Below are some examples of events:

json
{
  "timestamp": "2016-06-06T12:00:00+02:00",
  "attributes": {
     "key1": "value1",
     "key2": "value2"
  }
}
json
{
  "timestamp": 1466105321,
  "attributes": {
     "service": "coordinator"
  },
  "rawstring": "starting service coordinator"
}
json
{
  "timestamp": 1466105321,
  "timezone": "Europe/Copenhagen",
  "attributes": {
     "service": "coordinator"
  },
  "rawstring": "starting service coordinator"
}
json
{
  "timestamp": "2016-06-06T12:00:01+02:00",
  "rawstring": "starting service=coordinator transactionid=42"
}

Example

shell
curl $YOUR_LOGSCALE_URL/api/v1/ingest/humio-structured \
     -X POST \
     -H "Content-Type: application/json" \
     -H "Authorization: Bearer $INGEST_TOKEN" \
     -d '[{"tags": {"host":"myserver"}, "events" : [{"timestamp": "2016-06-06T12:00:00+02:00", "attributes": {"key1":"value1"}}]}]'

Ingest Raw Data

This endpoint should be used, when you are not in control of the request body, such as in the case of calling LogScale via a callback from another system.

http
POST /api/v1/ingest/raw

The body of the HTTP request will be interpreted as a single event, and parsed using the parser attached to the accompanying ingest token.

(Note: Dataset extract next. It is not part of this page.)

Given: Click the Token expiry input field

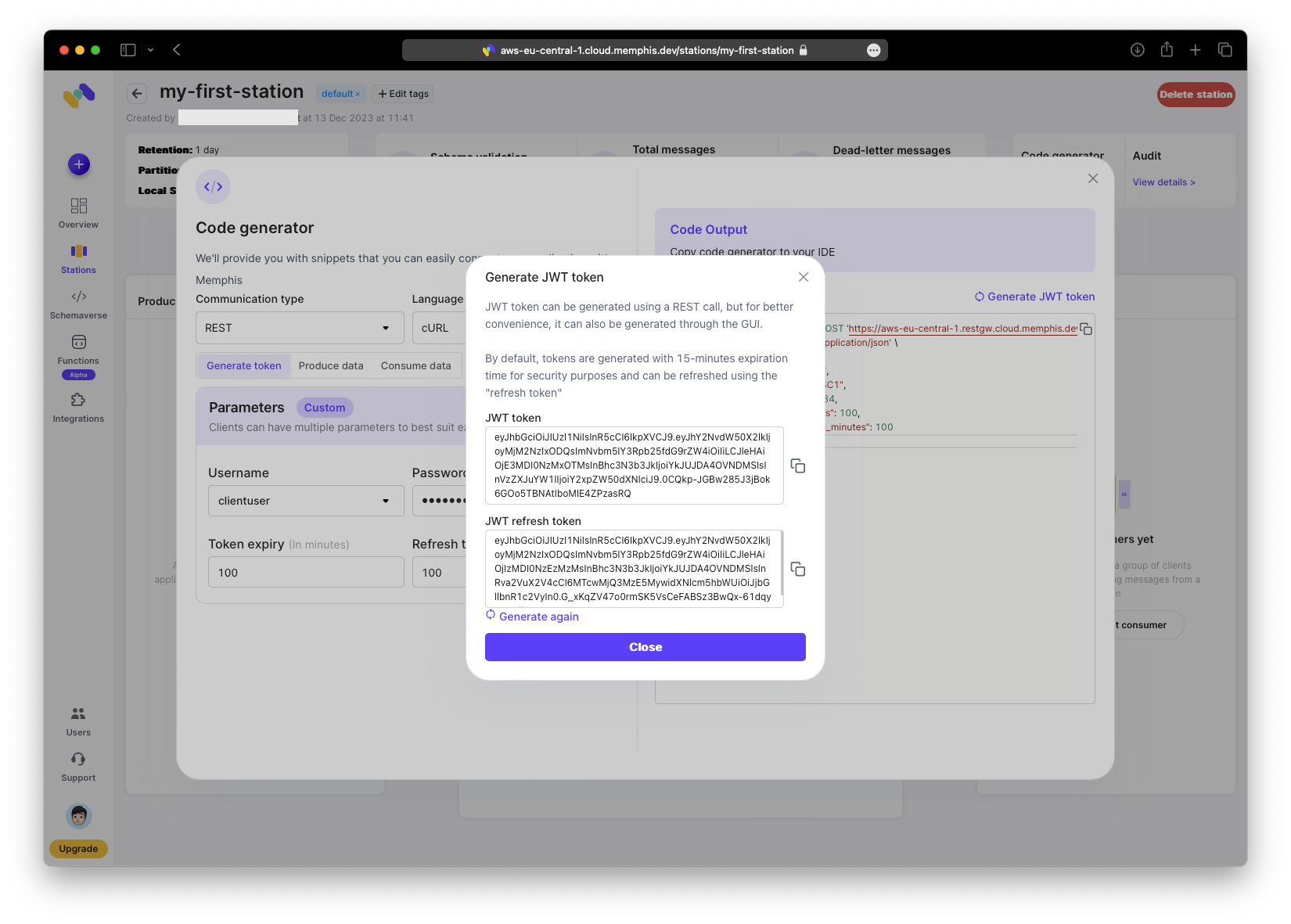Looking at the screenshot, I should [x=305, y=573].
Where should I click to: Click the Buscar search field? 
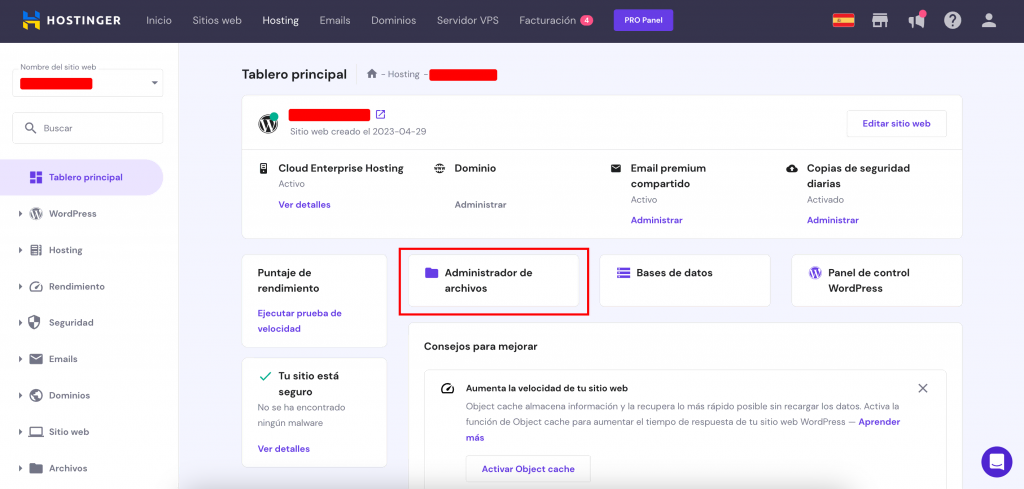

Unless the parser created generates a @timestamp field, the @timestamp of the resulting event will equal @ingesttimestamp.

Note

This endpoint is not suited for ingesting a large number of events, and its usage should be restricted to relatively infrequent calls.

Example

When ingesting raw data, you can choose to authenticate by attaching your ingest token to the header:

shell
curl $YOUR_LOGSCALE_URL/api/v1/ingest/raw \
     -X POST \
     -H "Authorization: Bearer $INGEST_TOKEN" \
     -d 'My raw Message generated at "2016-06-06T12:00:00+02:00"'

Or by adding it to the url as part of the path:

shell
curl $YOUR_LOGSCALE_URL/api/v1/ingest/raw/$INGEST_TOKEN \
     -X POST \
     -d 'My raw Message generated at "2016-06-06T12:00:00+02:00"'

For this second option, please be aware that the url should not be considered secret, as it might be logged in LogScale or in proxy servers which process the request. Thus, we recommend that you authenticate through the header if possible.

Ingest Raw JSON Data

Like the raw endpoint, this endpoint should be used when you are not in control of the message body, but the request body is interpreted as JSON instead.

http
POST /api/v1/ingest/json

If the received payload is a JSON object, the entire object is treated as a single event. If the received payload is a JSON array, each item in the array is treated as an event.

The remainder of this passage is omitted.